More conversationalist than comedian, Paar secured a space in TV history forever by the way he quit on the air in 1960.
NBC’s Standards and Practices department (that is, “censors”) had cut a four-minute-long joke, without bothering to tell Paar, in which an English tourist inquired about “W.C.” (“water closet”) facilities with a Swiss schoolmaster who spoke little English. The schoolmaster based his response on his belief that “W.C.” stood for “wayside chapel.” (The whole joke, which today’s middle schoolers might find amusing, is at http://www.tvacres.com/censorship_jack.htm.)
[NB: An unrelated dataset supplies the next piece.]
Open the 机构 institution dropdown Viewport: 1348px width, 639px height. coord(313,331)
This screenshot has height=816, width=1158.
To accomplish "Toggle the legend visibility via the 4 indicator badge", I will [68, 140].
The next night, Paar announced, live on tape, that he was quitting, saying, “There must be a better way to make a living than this.” And off he went, leaving announcer/cohost Hugh Downs, looking as if he’d eaten some bad hors d’oeuvres, to fill the rest of the show.
One month, a trip to the Orient and a formal apology from NBC officials later, Paar returned to The Tonight Show. He began his opening monologue with this classic opening: “As I was saying, before I was interrupted. …” One round of applause later, he added, “When I walked off, I said there must be a better way of making a living than this. Well, I’ve looked. … There isn’t.”
The preceding is how I decided to announce my return to Marketplace, after a stint of nearly seven years in institutional public relations. That story won out over lyrics from The Who’s “Won’t Get Fooled Again” (“Meet the new boss, same as the old boss”) or John Sebastian’s “Welcome Back,” which, I kid you not, I heard on the radio the morning I accepted this job. The headline is, of course, from the horror movie “Poltergeist” … or perhaps from WBAY-TV’s digital channel, the Retro Television Network, which appears to have been programmed with most of what I watched on TV in the 1970s and 1980s.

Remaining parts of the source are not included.